Just under a year after warming up the fragrance arena with her first scent, Heat, Beyoncé Knowles is headed back into the market with Heat Rush, due in February.
This story first appeared in the October 15, 2010 issue of WWD. Subscribe Today.
A sister scent to the fragrance Knowles launched with Coty in February, Heat Rush will be sold in the U.S. in about 3,000 department and specialty store doors, including Macy’s, at launch, then roll out to about 50,000 doors worldwide in May. While Heat is billed as an overtly sexy fragrance, Heat Rush is intended to be more of a daytime fragrance, noted Steve Mormoris, senior vice president of global marketing for Coty Beauty. And make no mistake: there are many more facets of Knowles to come.
“It is our intent to continue building this brand,” said Mormoris. “We see Beyoncé as a pillar of our fragrance business.” A boudoir-themed elixir of Heat is just hitting counters now.
According to NPD, Knowles’ first scent, Heat, was in the top 10 of overall women’s fragrances at launch and number two among new launches after Chanel’s Chance Eau Tendre.
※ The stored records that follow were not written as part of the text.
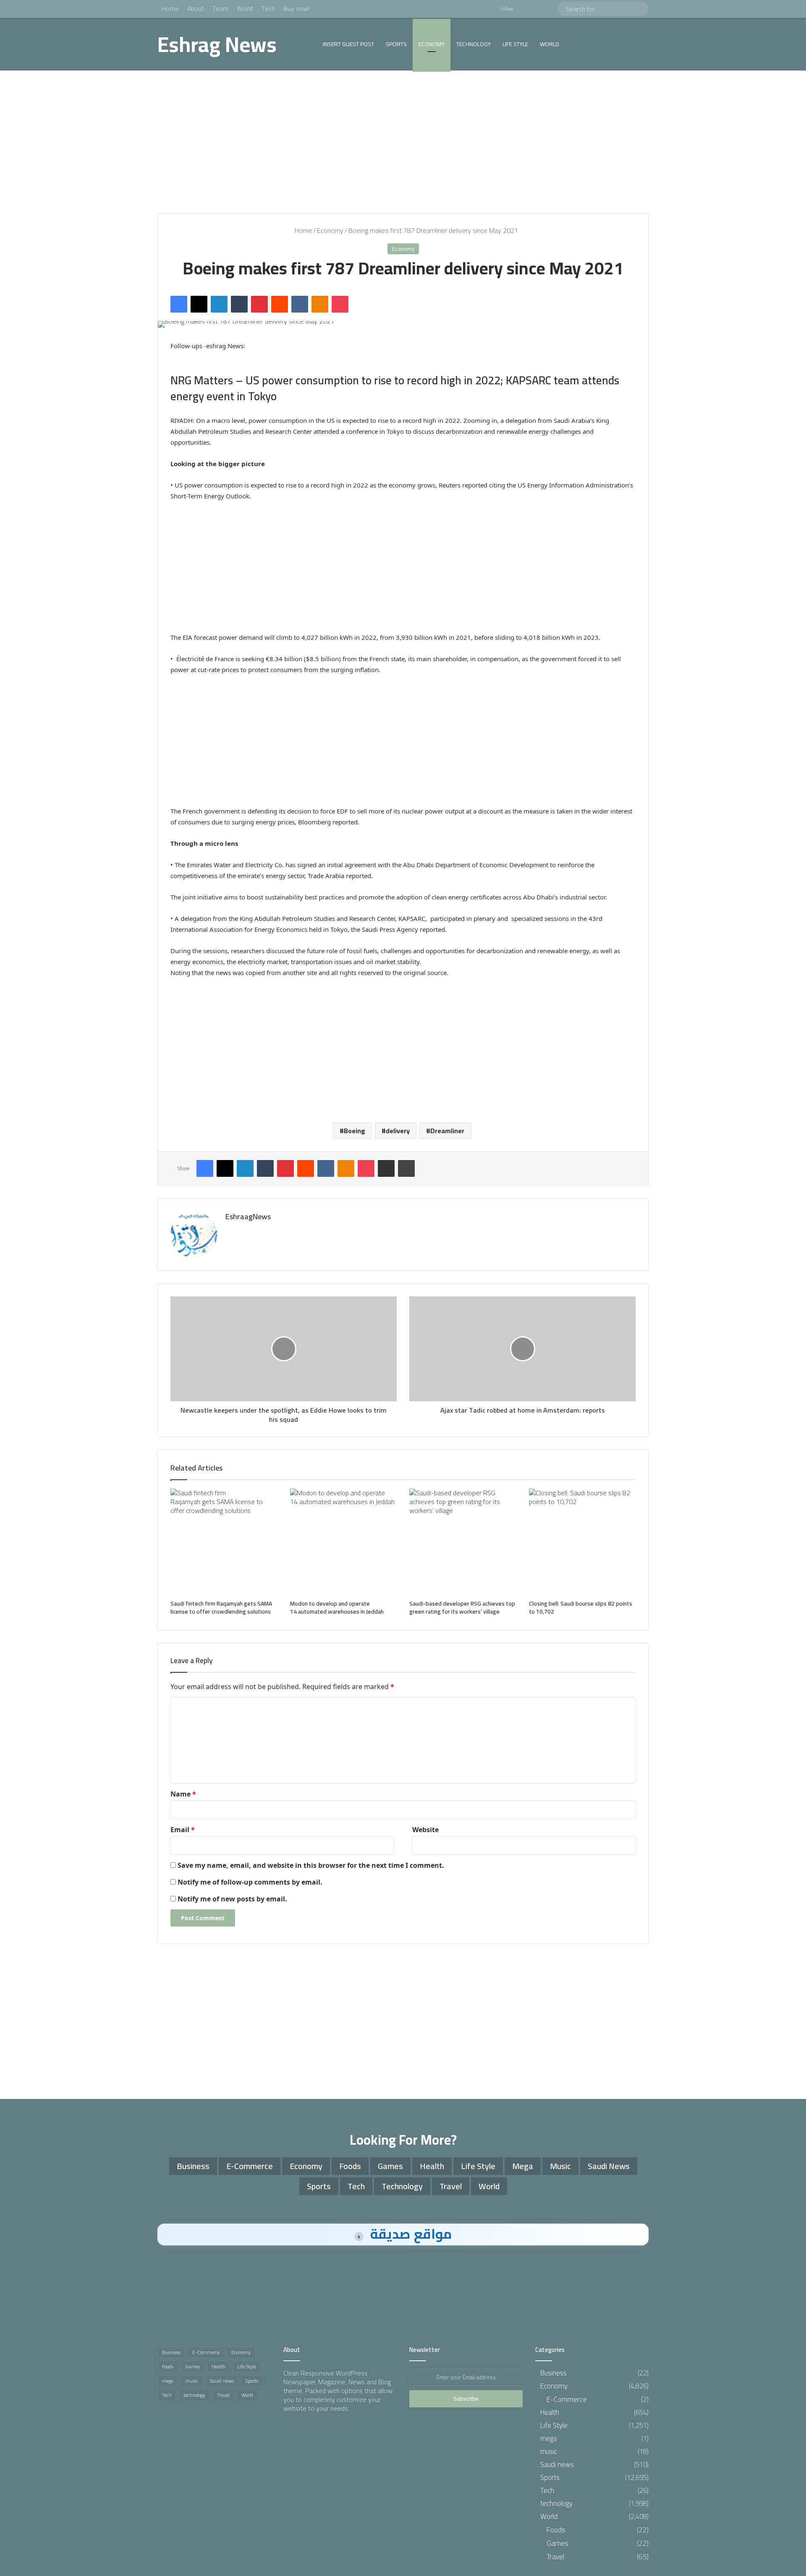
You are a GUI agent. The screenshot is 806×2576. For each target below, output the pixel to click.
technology (473, 44)
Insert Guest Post (348, 44)
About (195, 8)
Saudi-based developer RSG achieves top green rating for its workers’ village (462, 1607)
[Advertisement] (403, 142)
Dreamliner (447, 1130)
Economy (432, 44)
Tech (268, 8)
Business (193, 2166)
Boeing (354, 1130)
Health (432, 2166)
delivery (398, 1130)
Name (183, 1794)
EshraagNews (248, 1216)
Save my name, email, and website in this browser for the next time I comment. (311, 1865)
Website (425, 1829)
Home (170, 8)
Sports (396, 44)
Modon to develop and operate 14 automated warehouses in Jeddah (337, 1607)
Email (182, 1829)
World (245, 8)
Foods (350, 2166)
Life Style (515, 44)
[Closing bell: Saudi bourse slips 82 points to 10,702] (582, 1542)
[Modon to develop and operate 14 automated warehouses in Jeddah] (343, 1542)
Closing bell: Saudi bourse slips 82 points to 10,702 (580, 1607)
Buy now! (296, 8)
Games (390, 2166)
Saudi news (609, 2166)
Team (220, 8)
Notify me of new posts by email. (232, 1898)
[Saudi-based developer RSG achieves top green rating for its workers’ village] (462, 1542)
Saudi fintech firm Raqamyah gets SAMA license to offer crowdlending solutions (221, 1607)
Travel (451, 2186)
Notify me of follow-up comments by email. (250, 1882)
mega (522, 2166)
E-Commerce (249, 2166)
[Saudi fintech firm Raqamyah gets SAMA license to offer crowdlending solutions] (223, 1542)
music (560, 2166)
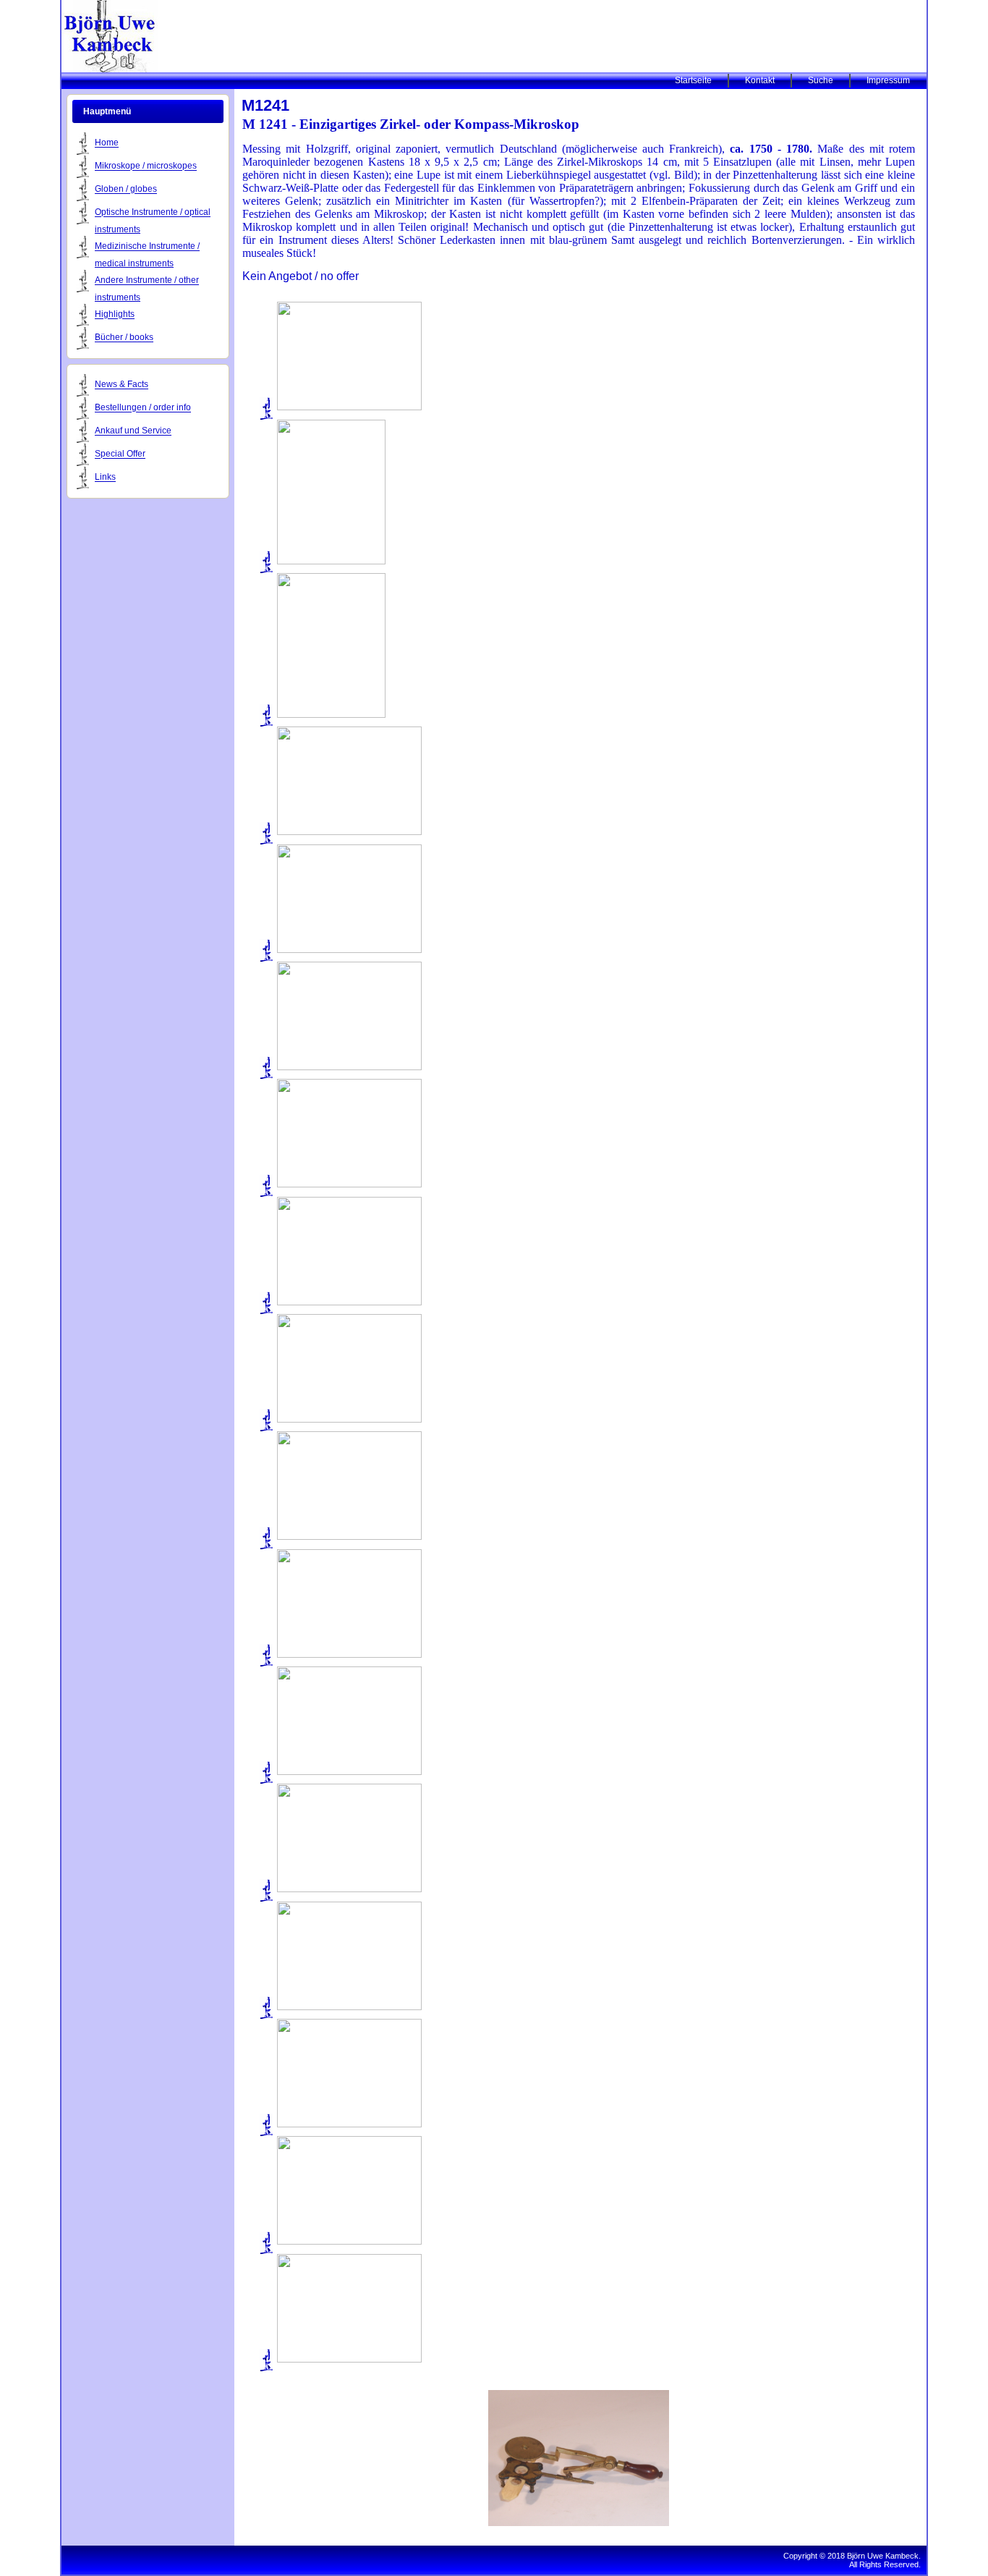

By the second quarter, it was in the top 20, and is ranked 21, as of June year-to-date, according to Karen Grant, senior vice president and global industry analyst at NPD. That pattern is considered typical of celebrity fragrances.
Industry sources calculated that by yearend 2011 the Beyoncé fragrance franchise could be generating worldwide retail sales of $150 million. The Jennifer Lopez fragrance franchise, which encompasses more scents, is said to have peaked at $150 million in worldwide retail sales last year.
A big part of Knowles’ success comes from her close attention to detail, noted Mormoris. “She approaches creating a fragrance like writing a song,” he said.
As for age targets, Marsha Brooks, vice president of global marketing, fragrances, for Coty Beauty, noted Knowles’ first scent, Heat, has had a multigenerational response. “We know going in [to the launch of Heat Rush] that Beyoncé has huge appeal to women 18 to 24 years old, but we expect it to be bought by both younger and older women,” she said, noting that women from 15 to 35 are expected to buy the fragrance. “This is a young, fresh, less-serious scent.”
The scent, by Firmenich’s Honorine Blanc, has top notes of passion fruit sorbet, blood orange and Brazilian cherry; a heart of yellow tiger orchid, mango blossom and orange hibiscus, and a drydown of teak wood, honey amber and Rio sunset musk.
Eaux de toilette in four sizes will be sold: 0.5 oz. for $24, 1 oz. for $39, 1.7 oz. for $49 and 3.4 oz. for $59. Two ancillaries will also be produced: a 6.7 oz. shimmering body cream, $24, and a 6.7 oz. shower gel, also $24.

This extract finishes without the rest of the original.